▶ **DESCRIPTION OF THE TASK**: Copy out the entries below, swapping "Trace Shipment" for "Track Shipment" and keeping all else the same.

────────────────────

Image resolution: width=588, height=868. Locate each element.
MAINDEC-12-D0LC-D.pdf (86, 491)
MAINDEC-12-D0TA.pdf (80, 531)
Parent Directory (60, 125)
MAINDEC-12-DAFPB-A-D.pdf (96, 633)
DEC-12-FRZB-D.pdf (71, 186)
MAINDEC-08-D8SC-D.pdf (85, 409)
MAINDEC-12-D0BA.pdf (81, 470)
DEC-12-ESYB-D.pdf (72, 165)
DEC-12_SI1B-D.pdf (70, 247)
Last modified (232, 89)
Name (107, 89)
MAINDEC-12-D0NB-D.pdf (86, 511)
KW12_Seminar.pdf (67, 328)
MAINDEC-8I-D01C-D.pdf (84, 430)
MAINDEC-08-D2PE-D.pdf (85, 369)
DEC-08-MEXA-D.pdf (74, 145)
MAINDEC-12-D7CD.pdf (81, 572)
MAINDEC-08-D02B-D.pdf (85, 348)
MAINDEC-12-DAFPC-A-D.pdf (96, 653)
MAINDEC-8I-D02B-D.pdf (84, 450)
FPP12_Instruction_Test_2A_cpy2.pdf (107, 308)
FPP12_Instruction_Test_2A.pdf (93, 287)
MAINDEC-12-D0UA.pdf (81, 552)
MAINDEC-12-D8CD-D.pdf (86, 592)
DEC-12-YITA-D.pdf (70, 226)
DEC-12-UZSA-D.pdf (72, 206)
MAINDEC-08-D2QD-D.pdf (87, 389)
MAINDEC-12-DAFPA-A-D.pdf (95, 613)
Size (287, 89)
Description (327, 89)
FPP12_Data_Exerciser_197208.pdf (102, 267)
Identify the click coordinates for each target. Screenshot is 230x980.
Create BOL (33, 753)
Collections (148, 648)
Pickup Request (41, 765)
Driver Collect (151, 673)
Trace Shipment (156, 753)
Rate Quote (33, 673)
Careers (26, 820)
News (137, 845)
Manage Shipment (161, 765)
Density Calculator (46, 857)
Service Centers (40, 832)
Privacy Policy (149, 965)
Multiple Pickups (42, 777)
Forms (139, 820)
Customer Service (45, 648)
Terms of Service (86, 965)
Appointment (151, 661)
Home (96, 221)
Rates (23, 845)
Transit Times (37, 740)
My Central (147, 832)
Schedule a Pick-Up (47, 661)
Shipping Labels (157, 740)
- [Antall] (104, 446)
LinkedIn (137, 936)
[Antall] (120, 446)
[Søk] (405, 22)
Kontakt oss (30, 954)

────────────────────

▶ **SOLVED EXERCISE**:
Image resolution: width=588, height=868. Locate each element.
MAINDEC-12-D0LC-D.pdf (86, 491)
MAINDEC-12-D0TA.pdf (80, 531)
Parent Directory (60, 125)
MAINDEC-12-DAFPB-A-D.pdf (96, 633)
DEC-12-FRZB-D.pdf (71, 186)
MAINDEC-08-D8SC-D.pdf (85, 409)
MAINDEC-12-D0BA.pdf (81, 470)
DEC-12-ESYB-D.pdf (72, 165)
DEC-12_SI1B-D.pdf (70, 247)
Last modified (232, 89)
Name (107, 89)
MAINDEC-12-D0NB-D.pdf (86, 511)
KW12_Seminar.pdf (67, 328)
MAINDEC-8I-D01C-D.pdf (84, 430)
MAINDEC-08-D2PE-D.pdf (85, 369)
DEC-08-MEXA-D.pdf (74, 145)
MAINDEC-12-D7CD.pdf (81, 572)
MAINDEC-08-D02B-D.pdf (85, 348)
MAINDEC-12-DAFPC-A-D.pdf (96, 653)
MAINDEC-8I-D02B-D.pdf (84, 450)
FPP12_Instruction_Test_2A_cpy2.pdf (107, 308)
FPP12_Instruction_Test_2A.pdf (93, 287)
MAINDEC-12-D0UA.pdf (81, 552)
MAINDEC-12-D8CD-D.pdf (86, 592)
DEC-12-YITA-D.pdf (70, 226)
DEC-12-UZSA-D.pdf (72, 206)
MAINDEC-08-D2QD-D.pdf (87, 389)
MAINDEC-12-DAFPA-A-D.pdf (95, 613)
Size (287, 89)
Description (327, 89)
FPP12_Data_Exerciser_197208.pdf (102, 267)
Identify the click coordinates for each target. Screenshot is 230x980.
Create BOL (33, 753)
Collections (148, 648)
Pickup Request (41, 765)
Driver Collect (151, 673)
Track Shipment (156, 753)
Rate Quote (33, 673)
Careers (26, 820)
News (137, 845)
Manage Shipment (161, 765)
Density Calculator (46, 857)
Service Centers (40, 832)
Privacy Policy (149, 965)
Multiple Pickups (42, 777)
Forms (139, 820)
Customer Service (45, 648)
Terms of Service (86, 965)
Appointment (151, 661)
Home (96, 221)
Rates (23, 845)
Transit Times (37, 740)
My Central (147, 832)
Schedule a Pick-Up (47, 661)
Shipping Labels (157, 740)
- [Antall] (104, 446)
LinkedIn (137, 936)
[Antall] (120, 446)
[Søk] (405, 22)
Kontakt oss (30, 954)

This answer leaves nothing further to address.